Se nos va 2018. Un año que me costará olvidar. Estresante donde los haya. Un año en el que he vuelto la mirada atrás. Un año que no echaré de menos, pero que siempre estará ahí.
El año pasado llegué a la cuarentena y me dije a mí mismo que lo de la crisis de los 40 no iba conmigo. Qué equivocado estaba. En mi caso, la única diferencia es que me ha sacudido con un año de retraso. A los 41. Supongo que me di cuenta el día que fui a la peluquería y le dije a la peluquera que me pasara la maquinilla. Que a diferencia de los pelados anteriores, no hacía falta que recurriera a su magia para disimularme la calva. Que ya estaba bien de hacer el ridículo ocultando las entradas con los mechones largos de otras zonas de la cabeza, que luego el viento se empeñaba en destapar. Que ya era hora de llevar la calvicie con dignidad. Que Turquía podía esperar.
Laboralmente, en cuanto a objetivos, 2018 ha sido un año magnífico. Pero demasiado cansino. Ya empezó con la confirmación de una amenaza en cierne que se fue convirtiendo en un yugo demasiado pesado hasta su materialización. Algo que me ha impedido disfrutar de los logros al tener siempre la mente puesta en el nuevo reto que nos toca afrontar.
Estresante en lo laboral, y en lo personal.
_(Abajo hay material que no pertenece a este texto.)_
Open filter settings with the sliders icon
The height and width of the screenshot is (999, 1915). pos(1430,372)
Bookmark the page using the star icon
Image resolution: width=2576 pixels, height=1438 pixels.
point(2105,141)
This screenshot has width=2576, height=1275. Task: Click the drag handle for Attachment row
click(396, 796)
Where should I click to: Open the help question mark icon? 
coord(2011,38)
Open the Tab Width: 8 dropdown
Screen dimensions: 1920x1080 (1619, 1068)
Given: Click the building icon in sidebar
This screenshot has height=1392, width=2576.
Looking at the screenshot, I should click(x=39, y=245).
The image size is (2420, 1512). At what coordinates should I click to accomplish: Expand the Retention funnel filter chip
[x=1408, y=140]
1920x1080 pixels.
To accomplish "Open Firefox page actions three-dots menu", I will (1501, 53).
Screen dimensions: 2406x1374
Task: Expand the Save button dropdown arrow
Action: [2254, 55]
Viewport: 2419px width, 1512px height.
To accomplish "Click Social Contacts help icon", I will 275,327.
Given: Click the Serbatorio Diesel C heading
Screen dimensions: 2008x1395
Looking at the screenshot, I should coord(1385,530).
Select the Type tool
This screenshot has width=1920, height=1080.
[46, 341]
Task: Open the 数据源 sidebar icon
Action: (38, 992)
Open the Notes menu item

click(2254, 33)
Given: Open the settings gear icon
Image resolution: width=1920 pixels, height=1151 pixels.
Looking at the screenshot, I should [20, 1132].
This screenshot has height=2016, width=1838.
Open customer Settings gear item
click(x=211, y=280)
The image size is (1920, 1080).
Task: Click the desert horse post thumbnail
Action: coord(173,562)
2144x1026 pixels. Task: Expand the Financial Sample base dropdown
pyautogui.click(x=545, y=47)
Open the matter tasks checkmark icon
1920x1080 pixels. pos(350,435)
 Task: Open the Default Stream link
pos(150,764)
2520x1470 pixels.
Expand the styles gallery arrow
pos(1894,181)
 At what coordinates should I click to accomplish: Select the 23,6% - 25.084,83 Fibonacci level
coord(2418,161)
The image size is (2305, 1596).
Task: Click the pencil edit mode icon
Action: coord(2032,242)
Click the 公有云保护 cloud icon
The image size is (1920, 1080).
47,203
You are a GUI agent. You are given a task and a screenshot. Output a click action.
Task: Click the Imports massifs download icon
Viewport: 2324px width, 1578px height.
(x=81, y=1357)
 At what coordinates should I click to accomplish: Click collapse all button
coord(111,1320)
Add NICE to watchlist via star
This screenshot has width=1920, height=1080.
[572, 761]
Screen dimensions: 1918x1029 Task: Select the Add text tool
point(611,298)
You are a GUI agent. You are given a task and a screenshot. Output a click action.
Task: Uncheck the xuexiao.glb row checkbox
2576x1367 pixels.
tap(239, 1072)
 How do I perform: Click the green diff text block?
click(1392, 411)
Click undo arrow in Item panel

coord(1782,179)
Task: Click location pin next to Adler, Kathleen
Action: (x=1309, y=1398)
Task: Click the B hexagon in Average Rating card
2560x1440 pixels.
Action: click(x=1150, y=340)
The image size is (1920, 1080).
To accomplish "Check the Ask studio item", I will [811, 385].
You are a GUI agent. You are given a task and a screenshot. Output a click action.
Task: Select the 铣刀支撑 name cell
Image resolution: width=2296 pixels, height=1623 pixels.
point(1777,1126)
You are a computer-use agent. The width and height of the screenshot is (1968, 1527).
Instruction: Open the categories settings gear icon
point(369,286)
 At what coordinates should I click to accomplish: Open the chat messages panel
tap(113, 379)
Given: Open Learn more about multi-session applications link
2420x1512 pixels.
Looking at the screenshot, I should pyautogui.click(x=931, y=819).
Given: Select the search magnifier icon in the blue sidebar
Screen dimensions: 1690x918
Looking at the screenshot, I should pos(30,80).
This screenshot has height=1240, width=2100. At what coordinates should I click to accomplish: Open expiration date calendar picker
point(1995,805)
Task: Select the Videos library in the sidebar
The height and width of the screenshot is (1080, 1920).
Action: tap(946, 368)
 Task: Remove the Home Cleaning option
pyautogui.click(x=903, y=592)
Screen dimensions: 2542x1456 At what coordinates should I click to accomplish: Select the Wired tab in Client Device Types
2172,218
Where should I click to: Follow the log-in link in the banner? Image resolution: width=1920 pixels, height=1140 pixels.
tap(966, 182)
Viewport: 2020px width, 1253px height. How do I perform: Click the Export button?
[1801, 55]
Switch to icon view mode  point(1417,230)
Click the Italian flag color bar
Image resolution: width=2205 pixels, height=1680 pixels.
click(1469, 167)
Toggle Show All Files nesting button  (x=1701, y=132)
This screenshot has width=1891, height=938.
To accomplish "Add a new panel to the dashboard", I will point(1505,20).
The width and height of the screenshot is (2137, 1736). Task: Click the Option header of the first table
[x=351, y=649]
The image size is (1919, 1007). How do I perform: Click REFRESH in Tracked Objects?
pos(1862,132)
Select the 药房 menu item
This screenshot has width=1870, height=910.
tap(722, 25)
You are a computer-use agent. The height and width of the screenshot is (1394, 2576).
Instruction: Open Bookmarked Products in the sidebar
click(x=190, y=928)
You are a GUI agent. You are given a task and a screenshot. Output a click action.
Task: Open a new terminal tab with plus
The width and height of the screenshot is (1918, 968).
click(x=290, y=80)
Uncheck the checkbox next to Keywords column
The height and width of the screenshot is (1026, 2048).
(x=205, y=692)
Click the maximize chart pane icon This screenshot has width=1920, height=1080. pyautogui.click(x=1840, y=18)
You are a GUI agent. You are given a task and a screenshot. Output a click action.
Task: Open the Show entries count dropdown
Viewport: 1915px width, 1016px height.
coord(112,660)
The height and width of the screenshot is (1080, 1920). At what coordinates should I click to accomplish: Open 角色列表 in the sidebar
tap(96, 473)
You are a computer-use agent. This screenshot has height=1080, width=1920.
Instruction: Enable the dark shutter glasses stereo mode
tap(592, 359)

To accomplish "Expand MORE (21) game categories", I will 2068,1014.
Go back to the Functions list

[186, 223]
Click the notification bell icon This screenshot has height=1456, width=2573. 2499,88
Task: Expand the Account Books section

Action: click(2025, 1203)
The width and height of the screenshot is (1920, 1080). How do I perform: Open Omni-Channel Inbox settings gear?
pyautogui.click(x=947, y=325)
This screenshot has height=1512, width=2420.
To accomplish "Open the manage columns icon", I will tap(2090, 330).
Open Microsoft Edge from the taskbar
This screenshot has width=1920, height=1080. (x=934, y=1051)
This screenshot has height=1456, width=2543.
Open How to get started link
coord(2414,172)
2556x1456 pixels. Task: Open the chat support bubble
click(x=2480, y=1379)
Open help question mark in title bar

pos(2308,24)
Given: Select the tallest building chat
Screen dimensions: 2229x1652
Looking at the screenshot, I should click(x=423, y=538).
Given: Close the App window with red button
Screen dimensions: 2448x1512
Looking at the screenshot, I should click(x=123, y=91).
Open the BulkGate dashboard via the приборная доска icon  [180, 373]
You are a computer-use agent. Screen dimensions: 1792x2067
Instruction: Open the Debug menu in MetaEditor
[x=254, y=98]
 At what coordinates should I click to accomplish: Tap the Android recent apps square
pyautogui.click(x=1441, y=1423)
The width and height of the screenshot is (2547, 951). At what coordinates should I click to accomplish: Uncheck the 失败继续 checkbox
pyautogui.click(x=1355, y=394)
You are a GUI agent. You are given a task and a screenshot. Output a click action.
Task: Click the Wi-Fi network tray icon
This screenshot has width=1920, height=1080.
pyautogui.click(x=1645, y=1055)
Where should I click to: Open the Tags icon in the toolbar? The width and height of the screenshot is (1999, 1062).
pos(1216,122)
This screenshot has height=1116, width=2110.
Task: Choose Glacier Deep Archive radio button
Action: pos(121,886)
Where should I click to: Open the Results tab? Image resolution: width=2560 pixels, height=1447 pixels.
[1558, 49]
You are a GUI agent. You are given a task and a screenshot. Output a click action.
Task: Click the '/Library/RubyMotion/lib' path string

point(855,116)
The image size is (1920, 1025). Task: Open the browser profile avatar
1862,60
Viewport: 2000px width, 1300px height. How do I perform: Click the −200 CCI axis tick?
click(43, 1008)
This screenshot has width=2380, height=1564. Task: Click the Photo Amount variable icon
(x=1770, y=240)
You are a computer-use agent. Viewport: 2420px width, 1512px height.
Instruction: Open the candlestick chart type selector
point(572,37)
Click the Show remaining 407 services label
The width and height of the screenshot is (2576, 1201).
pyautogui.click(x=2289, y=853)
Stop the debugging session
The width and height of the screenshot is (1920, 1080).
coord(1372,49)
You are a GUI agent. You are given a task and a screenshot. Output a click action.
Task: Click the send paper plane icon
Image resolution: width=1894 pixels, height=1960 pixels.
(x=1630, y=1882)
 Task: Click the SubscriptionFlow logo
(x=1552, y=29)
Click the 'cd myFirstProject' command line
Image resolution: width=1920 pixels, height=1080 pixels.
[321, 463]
Nada peor que meterse en obras en la casa. Los albañiles e Ikea han puesto a prueba mi salud y la de mi matrimonio. En unos meses las canas han proliferado y me han empezado a salir pelos por todas las partes del cuerpo que no quería. El día que tienes que recurrir a la pinza para quitarte el pelo que sobresale de tu nariz marca un antes y después en tu vida.
2018 ha sido también el del reencuentro con mi infancia en El Rinconcillo. He tenido que pasar una temporada allí y he revivido mi niñez sobre la arena de su playa asomado a la Bahía. He cogido un kayak y he surcado sus aguas desde La Concha hasta Palmones. En otoño. Disfrutando de la tranquilidad tras el ajetreo veraniego. Viendo el atardecer y tirando de nostalgia. En esos días en El Rinconcillo he vivido los mejores momentos del año, junto a mi hijo Felipe. Pudiendo rememorar con él momentos que viví con su edad. De aventura por las dunas, sus primeros paseos en bici con su madre y su pesca de la caballa.
Apuro los últimos días del año viendo desde la ventanilla de mi coche a los jóvenes, y no tan jóvenes, con los vaqueros ajustados de pitillo, tobillos al aire, calzando zapatillas deportivas, peinados a la última y con barbas a lo hipster. Y me veo a años luz de ellos. Escuchando Led Zeppelin en la radio. Y le doy vueltas a este 2018, el año que me hice viejo.